Friday, April 18, 2008

Deja Vu All Over Again


So, Nolan's SLP tested him AGAIN with the PLS-4. This time, he came out ahead with expressive langauge (he babbles with four consonants and that puts him at an 8 month old level) and a bit "behind" with receptive language (because he won't interrupt an activity when his name is called and doesn't understand the word "no"- this puts him at a six month old level).

She gave me the scores today and wanted to reduce his sessions to twice per month. Haven't we been here before?? I told her I wasn't comfortable with that, and she suggested once per week for monitoring purposes. Since Matt sees her twice per week, she'd be here for him, anyway.

I called our EI coordinator and asked her about switching Nolan to a Speech Language Pathologist who has worked with deaf and hard of hearing kids before. I obtained her name from our local audiologist, who has been very supportive of us. The EI coordinator surprised me and said there is a new TOD who works with Buffalo Hearing and Speech Center, and the TOD might be available. If the TOD is available and able to come this far, we'll take her! If not, we'll switch to the SLP who was recommended by the audiologist.

Either way, I won't be left constantly fighting for Nolan to retain services, and I won't have to worry about a SLP who really isn't familiar with the needs of deaf and hard of hearing kids. Granted, Nolan's loss is moderate and not severe or profound, but reducing services before he is really talking seems premature. Matt, my HEARING kid, babbled just fine at seven/eight months of age. He quit babbling at 15 months and didn't start talking again until after he turned two! I'm a little "on edge" when it comes to losing services, since my hearing kid doesn't talk all that well! Sheesh.

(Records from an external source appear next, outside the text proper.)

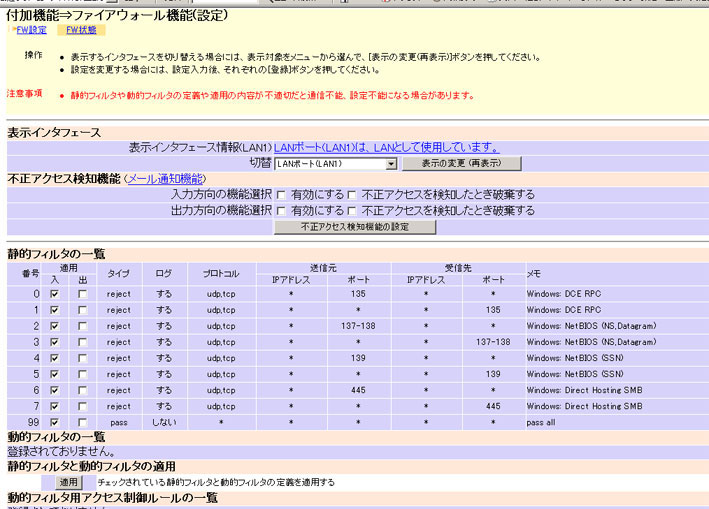709x509 pixels.
Task: Check 出 checkbox for filter 99
Action: (x=82, y=423)
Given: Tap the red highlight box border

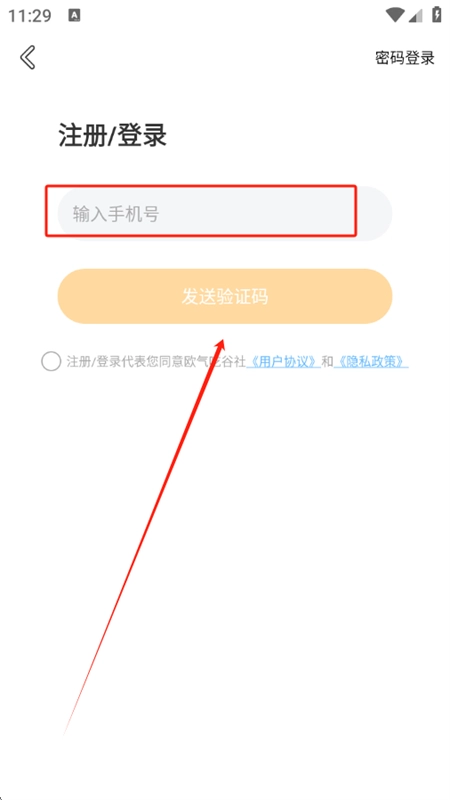Looking at the screenshot, I should pyautogui.click(x=201, y=186).
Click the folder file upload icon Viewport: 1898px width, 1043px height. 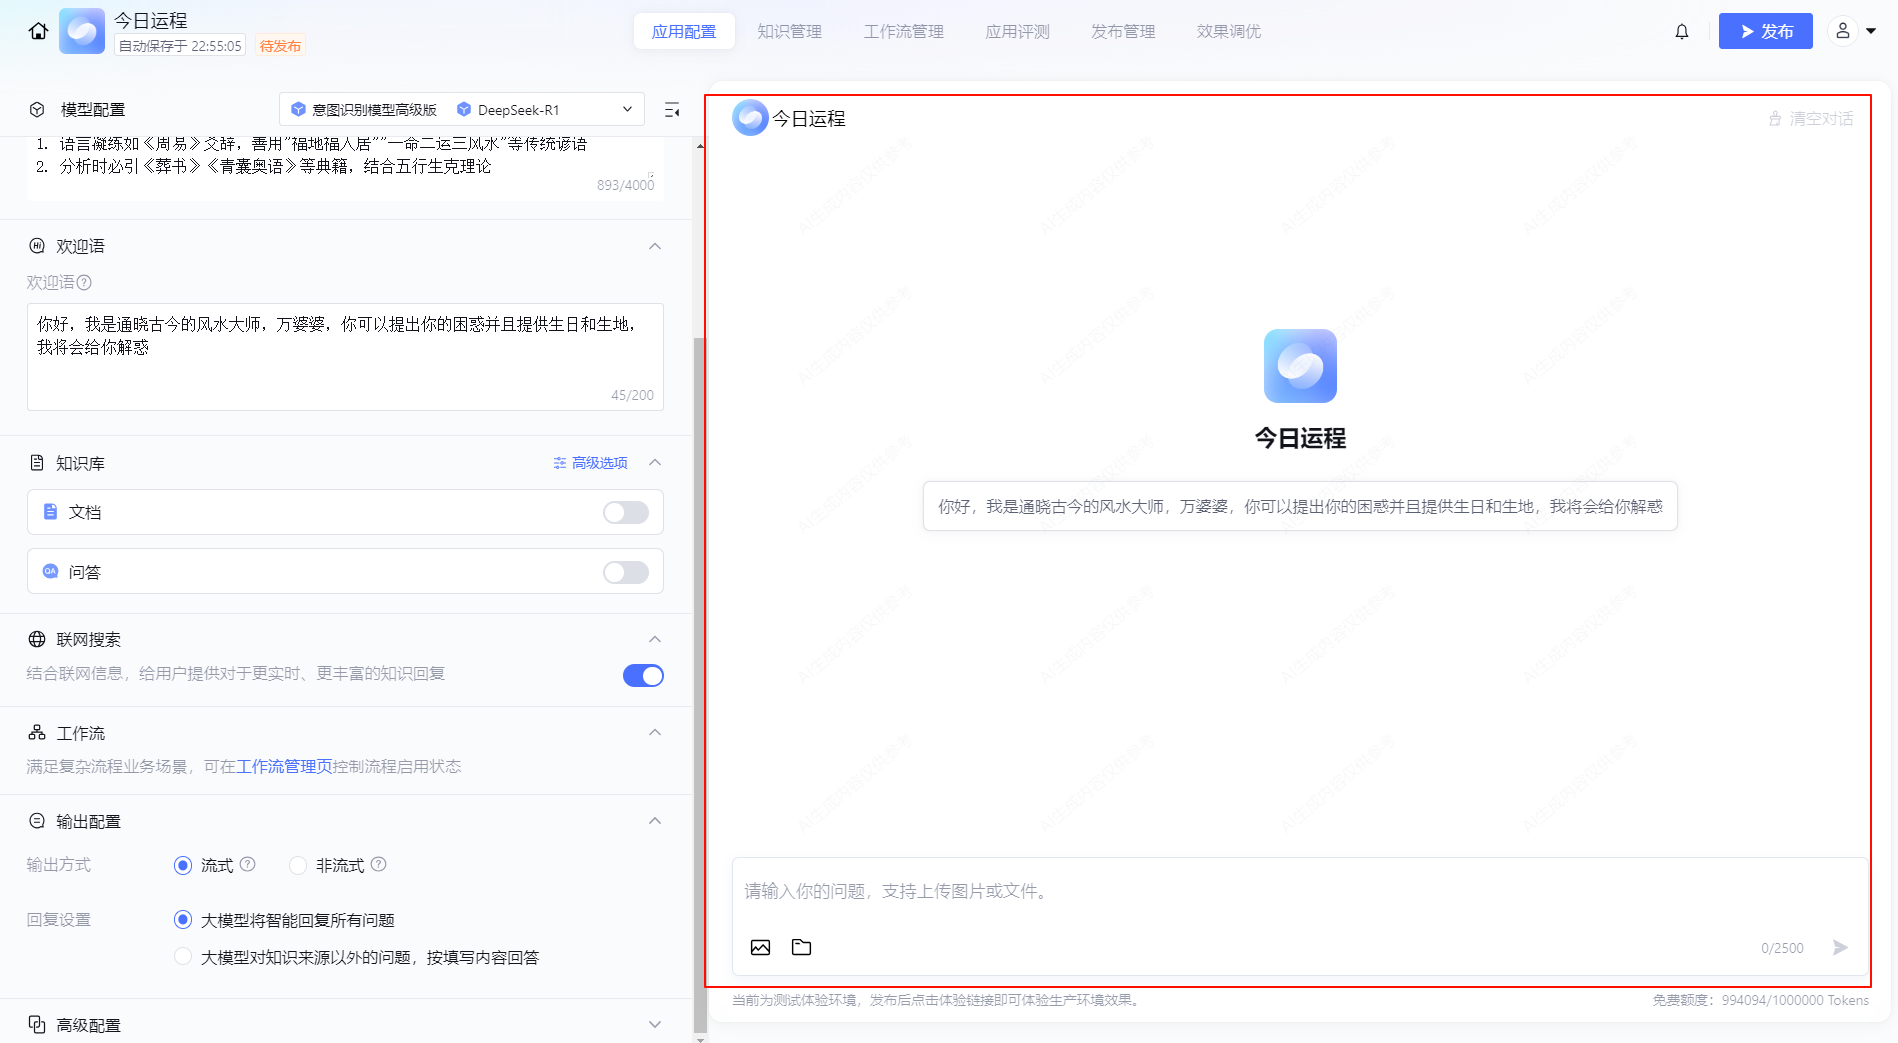click(x=801, y=947)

Off to get some tea and a bagel. And some Advil (from banging my head against the wall)....

6 comments:

Hetha said...

Wow, good for you for finding a couple of alternatives. I'm so amazed by the fighting spirit that so many of us have when it comes to advocating for our youngsters, you in particular. Way to go mama.

Val said...

I'm w/you, I wouldn't settle for anything less than someone who WORKS W/KIDS W/HEARING LOSS. Such as a TOD or SLP for the DHH kids.
Don't bang your head, a wise tongue will put you farther ahead and won't give you a headache. Keep up the good work...the more you know the more he gets.
you're a smart mama

Mom to Toes said...

That is very frustrating! I hope you get it worked out soon.

leahlefler said...

I'm still waiting for the call from our EI coordinator. Our SLP admitted she's just not quite sure what else to do with him. She's still working with him and I'm doing the John Tracy course, so he's being taken care of in the interim. If our coordinator doesn't call by the end of this week, I'm giving her a call on Monday to check on things.

Megan said...

I think you should try and find the right person to work with you and your family. We have a regular speech therapist and she is wonderful. A mild or moderate hearing loss, while hearing aids does help and early intervention does wonders, is still a hearing loss. It seems like your speech therapist doesn't get this.

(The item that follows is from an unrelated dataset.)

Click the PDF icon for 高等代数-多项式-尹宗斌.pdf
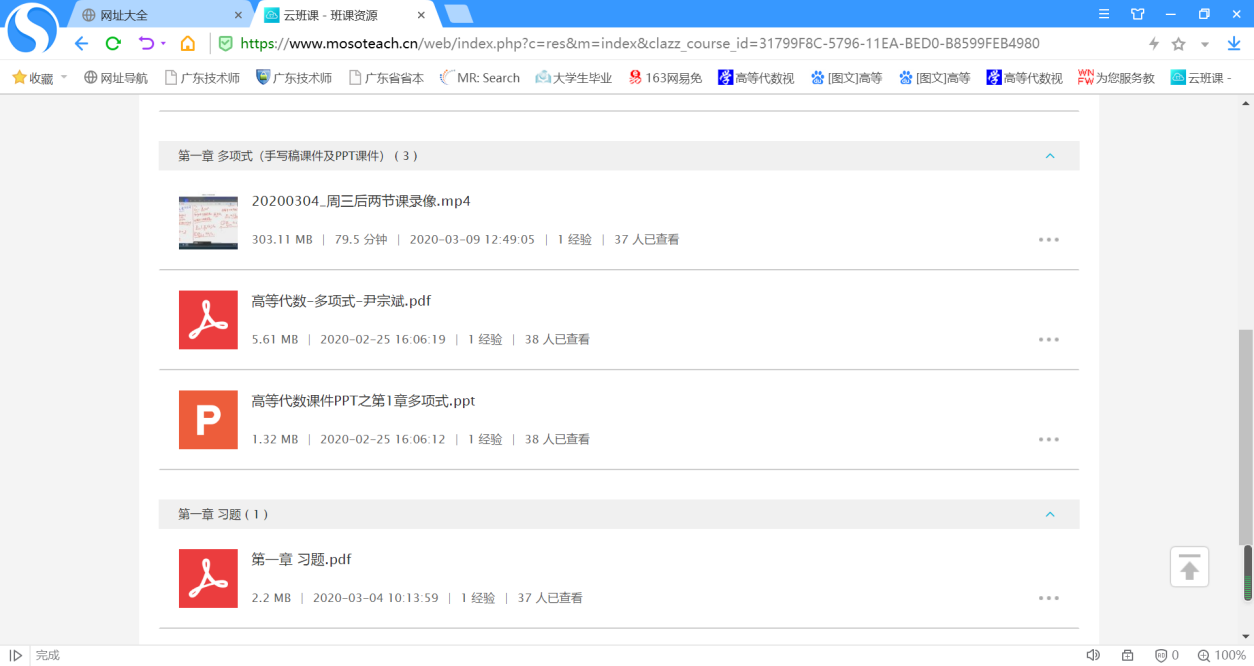Screen dimensions: 1254x666 tap(208, 320)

Just this week, our speech therapist reminded me of this.

Luca is doing wonderful, however, sometimes you forget that he's hard of hearing b/c he is babbling and responding to sounds. Still, our therapist said he is at a 6-8 month level for speaking and he's almost 11 months. Luca didn't get his hearing aids until 6 months, so he's a bit behind.

Keeping Nolan on track is so important.

Christian's Mommy said...

I swear, I don't know how you deal with all of this. I would be using every curse word in the book....good for you for being so diligent and being such a great advocate. You are doing an amazing job!